BEGIN Extract to read
Consider building an email spam filter using Naive Bayes. We wish to classify messages according to whether they are spam or not.
Suppose we have a dictionary of $n$ words, and in the feature vector $x \in {0,1}^{n}$, if the word $i$ appears in the text, then $x_i = 1$, otherwise $x_i = 0$. We will represent an email via a feature vector $x$.
Assume that $x_{i}$ are conditionally independent given $y$:
\[P(x \vert y) = \prod_{i=1}^n P(x_i \vert y)\]The parameters are:
\[\begin{aligned} \phi_{j \vert y = 1} &= P(x_j = 1 \vert y = 1) \\ \phi_{j \vert y = 0} &= P(x_j = 1 \vert y = 0) \\ \phi_y &= P(y = 1) \end{aligned}\]The joint likelihood is:
\[L(\phi_{y}, \phi_{j \vert y}) = \prod_{i=1}^m P(x^{(i)}, y^{(i)}; \phi_y, \phi_{j \vert y})\]Take MLE, we have:
\[\begin{aligned} \phi_{y} &= \frac{1}{m} \sum_{i=1}^m \mathbb{I}\{y^{(i)} = 1\} \\ \phi_{j \vert y = 1} &= \frac{\sum_{i=1}^m \mathbb{I}\{x_j^{(i)} = 1, y^{(i)} = 1\}}{\sum_{i=1}^m \mathbb{I}\{y^{(i)} = 1\}} \\ \end{aligned}\]Laplace Smoothing
If some words do not appear in the training set, then the likelihood will be zero. To avoid this, we can use Laplace Smoothing:
\[\begin{aligned} \phi_{j \vert y = 1} &= \frac{\sum_{i=1}^m \mathbb{I}\{x_j^{(i)} = 1, y^{(i)} = 1\} + \alpha}{\sum_{i=1}^m \mathbb{I}\{y^{(i)} = 1\} + 2\alpha} \\ \phi_{j \vert y = 0} &= \frac{\sum_{i=1}^m \mathbb{I}\{x_j^{(i)} = 1, y^{(i)} = 0\} + \alpha}{\sum_{i=1}^m \mathbb{I}\{y^{(i)} = 0\} + 2\alpha} \\ \end{aligned}\]where $\alpha$ is the smoothing parameter.
END Extract to read
BEGIN Dataset excerpt
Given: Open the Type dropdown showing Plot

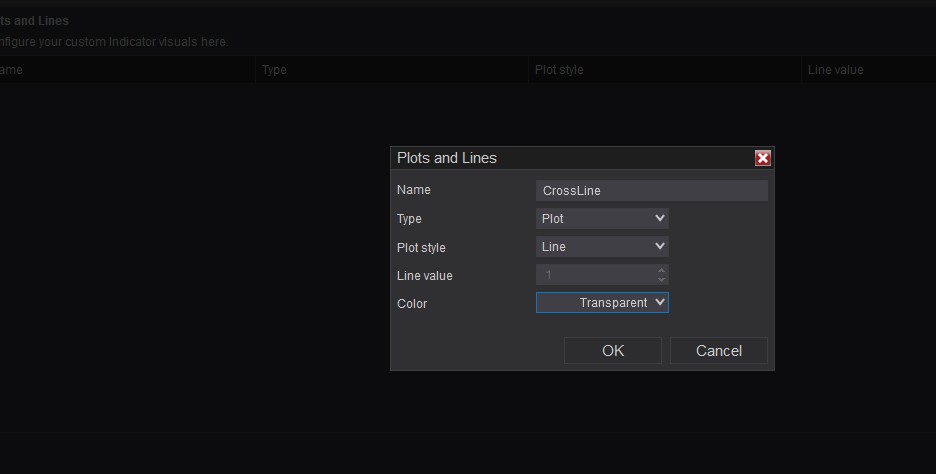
END Dataset excerpt
■ Stated problem 1
In the Naive Bayes text, turn the paragraph beginning "Suppose we have a dictionary" into a short bulleted list that keeps its main facts.
■ Stated problem 2
Carry the Naive Bayes text on from the point where it stops.
The listing plays no part in the work here.

■ Output 1
- The dictionary has $n$ words.
- Each email is represented by a feature vector $x \in {0,1}^{n}$.
- $x_i = 1$ if word $i$ appears in the text, and $x_i = 0$ otherwise.

■ Output 2
Events Model
Multivariate Bernoulli Event Model
In this model, we assume that the way an email is generated is that first it is randomly determined (according to $P(y)$) whether the email is spam or not, and then the person sending the email runs through the dictionary, deciding whether to include each word $j$ in that email independently.
\[\begin{aligned} P(x \vert y) &= \prod_{j=1}^n P(x_j \vert y) \\ P(x_j \vert y) &= \phi_{j \vert y}^{x_j} (1 - \phi_{j \vert y})^{(1 - x_j)} \\ P(y \vert x) &= \frac{P(x \vert y)P(y)}{P(x)} \\ &\propto P(y) \prod_{j=1}^n P(x_j \vert y) \\ \end{aligned}\]Multinomial Event Model
In the multinomial event model, we assume that the way an email is generated is via a random process in which spam/non-spam is first determined as before. Then, the sender of the email writes the email by first generating $x_1$ from some multinomial distribution, then generating $x_2$ from some multinomial distribution, and so on.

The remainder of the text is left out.